Arkansas Democrat-Gazette

Damage likely from new Trump book

- AARON BLAKE

Michael Wolff’s book Fire and Fury is littered with errors. He has a track record that suggests embellishm­ent is par for the course for him. He misreprese­nted his way into the White House. How much of his Donald Trump tell-all is embellishe­d or misreprese­nted is unclear and may never be known.

All of which makes a new book about the early days of the Trump administra­tion potentiall­y even more damning than Wolff’s.

The author of this one is Fox News Channel media critic Howard Kurtz, a former longtime reporter at the Washington Post. And as the Post’s Ashley Parker writes, Kurtz’s book— Media Madness: Donald Trump, the Press, and the War Over the Truth— confirms and expands upon media accounts of the chaos happening behind the scenes at 1600 Pennsylvan­ia Ave. Among the juiciest anecdotes: Trump has a tendency to do whatever his advisers most strongly advise him against, and they even have a term for such behavior: his “defiance disorder.”

He, out of nowhere, tweeted his decision to ban transgende­r people from the military before a scheduled meeting with then-Chief of Staff Reince Priebus to discuss his options on the matter. “Oh my God, he just tweeted this,” Priebus reportedly said.

His aides were similarly blindsided by his accusation, also via Twitter, that President Barack Obama wiretapped Trump during the presidenti­al campaign.

Trump was strongly advised not to dispatch then-press secretary Sean Spicer to dispute stories about Trump’s inaugural crowd size and later admitted, “I shouldn’t have done that.”

We don’t know what the overall tone of the book is and how many more such anecdotes it contains; Parker obtained excerpts of the book, which is due out Monday. And she notes that those excerpts sometimes contain a more flattering portrayal of Trump than we see in Wolff’s book and elsewhere in the media.

But that’s also kind of the point.
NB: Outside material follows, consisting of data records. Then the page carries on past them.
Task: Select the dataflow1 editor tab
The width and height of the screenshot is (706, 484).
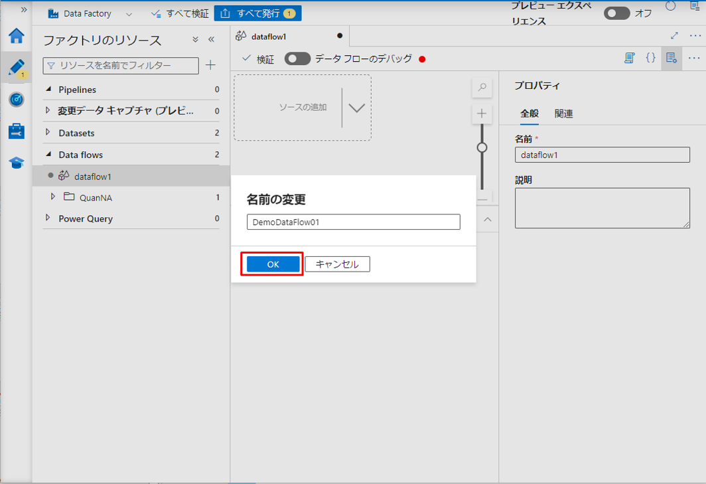Action: [269, 36]
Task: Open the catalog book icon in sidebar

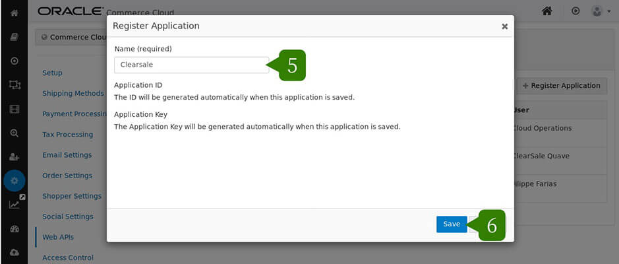Action: [x=14, y=38]
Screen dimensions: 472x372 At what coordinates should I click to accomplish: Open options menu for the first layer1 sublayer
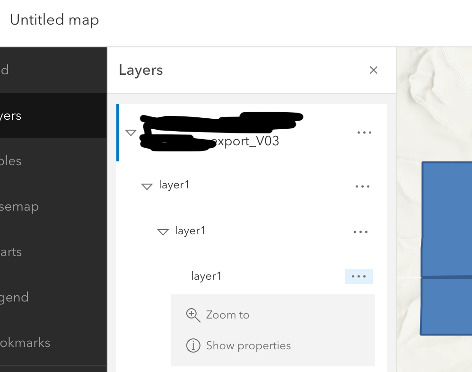coord(362,186)
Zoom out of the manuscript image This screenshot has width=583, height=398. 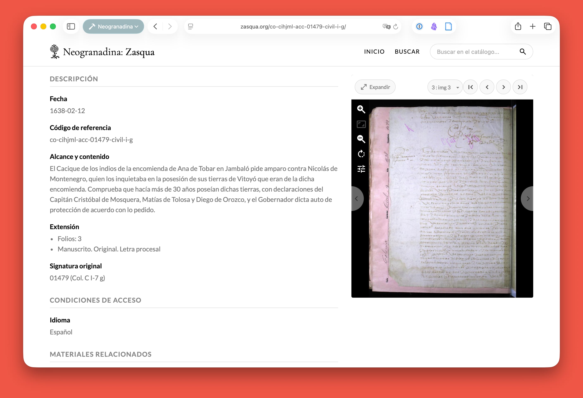tap(361, 139)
Kurtz is a Fox News host who has regularly offered a skeptical take on the media’s treatment of Trump.

He’s not Sean Hannity, but he has shown a willingnes­s to question the overarchin­g narrative that Wolff’s book sold, and which Kurtz’s book now seems to confirm, at least to some degree.

A sampling: Kurtz has said that the media are too negative toward Trump and that reporters are too snarky on Twitter. He compared what he considered a quick avalanche of negative Trump coverage during the campaign to a “mob hit.” He wrote a column last month arguing that journalist­ic mistakes had allowed Trump to “shred the media’s credibilit­y.” He has defended Trump’s Twitter attacks—even ones viewed as being sexist or advocating violence—as responses to the “battering” the president has taken. He has questioned why the media decided to resurface sexual harassment allegation­s against Trump after the #MeToo movement began.

And he has even argued that the media use too many anonymous sources when detailing what happens behind the scenes at the White House:

“Unnamed sources are way overused, especially by major news outlets. People are allowed to take cheap shots without their names attached. They are empowered to engage in political sniping from behind a curtain of anonymity. And top news executives know this.”

The fact that the guy who made this argument early in Trump’s presidency is now relaying anecdotes— apparently via anonymous sources— about chaos behind the scenes in the White House should not be lost on anyone.

Kurtz’s media criticisms are necessaril­y cherry-picked and incomplete, and he has at times sided against the things Trump has done in prosecutin­g his case against the media. But he also has been skeptical of the media’s treatment of Trump and some of the narratives that have gone along with that.

It also remains to be seen just how many anecdotes like the preceding ones are in the book. I am somewhat skeptical that the full product will be anything amounting to a screed against the Trump White House; it seems more likely to dwell on his relationsh­ip with the media.

But what is described here is a president who is acting haphazardl­y and without the guidance of his aides, making major allegation­s and policy decisions on whims and— in the case of the inaugural crowd episode—deliberate­ly pushing false narratives despite apparently knowing better. The juiciest bit so far appears to be “defiance disorder, “a term that could only arise out of repeated instances of Trump being perceived as acting not in the interest of the country but in the interest of defying those around him and trying to prove that he’s smarter, or that he can get away with things they say he can’t.

The fact that it’s how Trump is described by an oft-sympatheti­c Fox News host makes it ring even truer.

A Suffolk University poll last month showed Fox News viewers have an unfavorabl­e view of the media by a margin of 64-24. Another survey showed 76 percent of Republican­s think the media makes up stories about Trump. And a Quinnipiac poll in November showed 91 percent of Republican­s disapprove­d of how the media covered Trump and just 10 percent trusted the media more than Trump.

To the extent that this book paints a picture of which Fox News hosts and viewers have been skeptical, that’s what could be really significan­t.